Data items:
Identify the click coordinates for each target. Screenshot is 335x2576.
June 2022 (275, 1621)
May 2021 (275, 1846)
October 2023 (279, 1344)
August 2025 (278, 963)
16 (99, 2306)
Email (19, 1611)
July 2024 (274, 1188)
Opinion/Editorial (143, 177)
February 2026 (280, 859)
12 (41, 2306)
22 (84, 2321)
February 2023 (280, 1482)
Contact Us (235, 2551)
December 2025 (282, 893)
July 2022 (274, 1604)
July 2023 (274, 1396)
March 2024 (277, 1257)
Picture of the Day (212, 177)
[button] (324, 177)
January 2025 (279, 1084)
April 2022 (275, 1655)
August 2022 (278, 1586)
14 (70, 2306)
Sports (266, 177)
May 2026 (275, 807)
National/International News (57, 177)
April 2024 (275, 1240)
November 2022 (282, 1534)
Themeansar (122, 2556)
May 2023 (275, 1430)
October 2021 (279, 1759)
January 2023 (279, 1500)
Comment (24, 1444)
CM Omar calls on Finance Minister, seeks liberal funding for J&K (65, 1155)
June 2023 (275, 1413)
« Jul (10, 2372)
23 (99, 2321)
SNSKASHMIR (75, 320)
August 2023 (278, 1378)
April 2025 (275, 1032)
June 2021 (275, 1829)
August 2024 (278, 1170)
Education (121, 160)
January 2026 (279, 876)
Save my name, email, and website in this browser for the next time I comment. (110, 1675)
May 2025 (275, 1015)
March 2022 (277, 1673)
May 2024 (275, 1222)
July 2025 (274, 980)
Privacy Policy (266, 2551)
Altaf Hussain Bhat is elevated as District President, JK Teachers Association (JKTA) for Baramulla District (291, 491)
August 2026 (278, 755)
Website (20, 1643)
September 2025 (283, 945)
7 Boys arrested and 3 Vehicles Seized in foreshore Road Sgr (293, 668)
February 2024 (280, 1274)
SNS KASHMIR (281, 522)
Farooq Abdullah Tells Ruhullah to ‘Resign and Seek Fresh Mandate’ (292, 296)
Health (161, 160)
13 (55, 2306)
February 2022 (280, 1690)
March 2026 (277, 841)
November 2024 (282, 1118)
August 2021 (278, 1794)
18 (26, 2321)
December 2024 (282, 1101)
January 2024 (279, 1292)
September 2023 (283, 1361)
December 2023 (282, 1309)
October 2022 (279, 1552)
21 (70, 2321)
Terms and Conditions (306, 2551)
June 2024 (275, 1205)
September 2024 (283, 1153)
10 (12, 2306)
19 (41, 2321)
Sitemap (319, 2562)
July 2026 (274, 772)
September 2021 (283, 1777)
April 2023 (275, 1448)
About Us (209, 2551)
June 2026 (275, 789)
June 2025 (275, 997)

EXERCISE REQUIREMENTS
Word for word, retype all of the entries above.

EXERCISE OUTPUT
Identify the click coordinates for each target. Screenshot is 335x2576.
June 2022 (275, 1621)
May 2021 (275, 1846)
October 2023 (279, 1344)
August 2025 (278, 963)
16 (99, 2306)
Email (19, 1611)
July 2024 (274, 1188)
Opinion/Editorial (143, 177)
February 2026 (280, 859)
12 (41, 2306)
22 (84, 2321)
February 2023 (280, 1482)
Contact Us (235, 2551)
December 2025 (282, 893)
July 2022 (274, 1604)
July 2023 (274, 1396)
March 2024 (277, 1257)
Picture of the Day (212, 177)
[button] (324, 177)
January 2025 (279, 1084)
April 2022 (275, 1655)
August 2022 (278, 1586)
14 (70, 2306)
Sports (266, 177)
May 2026 (275, 807)
National/International News (57, 177)
April 2024 (275, 1240)
November 2022 (282, 1534)
Themeansar (122, 2556)
May 2023 (275, 1430)
October 2021 (279, 1759)
January 2023 (279, 1500)
Comment (24, 1444)
CM Omar calls on Finance Minister, seeks liberal funding for J&K (65, 1155)
June 2023 (275, 1413)
« Jul (10, 2372)
23 (99, 2321)
SNSKASHMIR (75, 320)
August 2023 (278, 1378)
April 2025 (275, 1032)
June 2021 (275, 1829)
August 2024 (278, 1170)
Education (121, 160)
January 2026 (279, 876)
Save my name, email, and website in this browser for the next time I comment. (110, 1675)
May 2025 (275, 1015)
March 2022 (277, 1673)
May 2024 (275, 1222)
July 2025 (274, 980)
Privacy Policy (266, 2551)
Altaf Hussain Bhat is elevated as District President, JK Teachers Association (JKTA) for Baramulla District (291, 491)
August 2026 (278, 755)
Website (20, 1643)
September 2025 (283, 945)
7 Boys arrested and 3 Vehicles Seized in foreshore Road Sgr (293, 668)
February 2024 (280, 1274)
SNS KASHMIR (281, 522)
Farooq Abdullah Tells Ruhullah to ‘Resign and Seek Fresh Mandate’ (292, 296)
Health (161, 160)
13 (55, 2306)
February 2022 (280, 1690)
March 2026 (277, 841)
November 2024 (282, 1118)
August 2021 (278, 1794)
18 (26, 2321)
December 2024 (282, 1101)
January 2024 (279, 1292)
September 2023 (283, 1361)
December 2023 (282, 1309)
October 2022 (279, 1552)
21 (70, 2321)
Terms and Conditions (306, 2551)
June 2024 (275, 1205)
September 2024 (283, 1153)
10 (12, 2306)
19 (41, 2321)
Sitemap (319, 2562)
July 2026 (274, 772)
September 2021 (283, 1777)
April 2023 (275, 1448)
About Us (209, 2551)
June 2026 (275, 789)
June 2025 (275, 997)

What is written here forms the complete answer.